> REQUEST:
Count the lines in the rows below that contain the string "checkbox", treating uppercase and lowercase as different. Give only the number.

> EXTRACTED ENTRIES:
**********
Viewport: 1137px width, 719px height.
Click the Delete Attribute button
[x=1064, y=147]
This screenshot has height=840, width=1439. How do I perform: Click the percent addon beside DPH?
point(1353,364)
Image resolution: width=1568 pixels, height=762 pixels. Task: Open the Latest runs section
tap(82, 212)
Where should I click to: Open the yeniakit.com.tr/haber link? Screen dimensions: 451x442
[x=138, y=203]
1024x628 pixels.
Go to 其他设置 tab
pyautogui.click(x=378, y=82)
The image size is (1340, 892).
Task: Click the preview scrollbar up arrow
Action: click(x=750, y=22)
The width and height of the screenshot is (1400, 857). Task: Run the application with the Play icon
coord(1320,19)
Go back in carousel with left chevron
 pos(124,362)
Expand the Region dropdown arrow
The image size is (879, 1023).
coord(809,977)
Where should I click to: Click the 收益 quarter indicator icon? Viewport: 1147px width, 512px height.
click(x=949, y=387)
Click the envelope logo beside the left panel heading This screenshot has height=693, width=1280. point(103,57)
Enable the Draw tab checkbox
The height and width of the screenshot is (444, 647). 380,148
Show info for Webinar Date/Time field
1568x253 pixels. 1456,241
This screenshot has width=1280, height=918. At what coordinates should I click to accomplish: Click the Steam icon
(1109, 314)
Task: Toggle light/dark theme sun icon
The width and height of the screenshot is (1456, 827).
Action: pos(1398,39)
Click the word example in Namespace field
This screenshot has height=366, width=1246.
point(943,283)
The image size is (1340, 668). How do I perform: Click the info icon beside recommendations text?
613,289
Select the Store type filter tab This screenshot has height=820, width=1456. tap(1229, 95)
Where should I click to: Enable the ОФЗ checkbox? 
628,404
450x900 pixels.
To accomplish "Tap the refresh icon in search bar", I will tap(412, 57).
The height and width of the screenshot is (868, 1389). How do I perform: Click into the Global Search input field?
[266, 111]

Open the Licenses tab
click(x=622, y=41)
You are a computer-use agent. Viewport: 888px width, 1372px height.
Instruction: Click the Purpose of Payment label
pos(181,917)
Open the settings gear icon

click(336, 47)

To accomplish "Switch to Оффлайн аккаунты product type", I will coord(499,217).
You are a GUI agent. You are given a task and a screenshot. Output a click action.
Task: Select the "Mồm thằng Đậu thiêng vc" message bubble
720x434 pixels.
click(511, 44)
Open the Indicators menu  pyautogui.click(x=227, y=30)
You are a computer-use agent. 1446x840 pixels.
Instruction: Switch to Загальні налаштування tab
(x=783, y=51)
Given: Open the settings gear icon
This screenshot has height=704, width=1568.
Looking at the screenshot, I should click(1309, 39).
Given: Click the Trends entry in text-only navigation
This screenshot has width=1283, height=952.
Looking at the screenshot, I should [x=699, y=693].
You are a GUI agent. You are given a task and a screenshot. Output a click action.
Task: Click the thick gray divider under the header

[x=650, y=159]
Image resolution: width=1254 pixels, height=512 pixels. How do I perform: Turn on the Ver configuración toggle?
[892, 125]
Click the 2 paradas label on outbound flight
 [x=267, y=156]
**********
> THE ANSWER:
2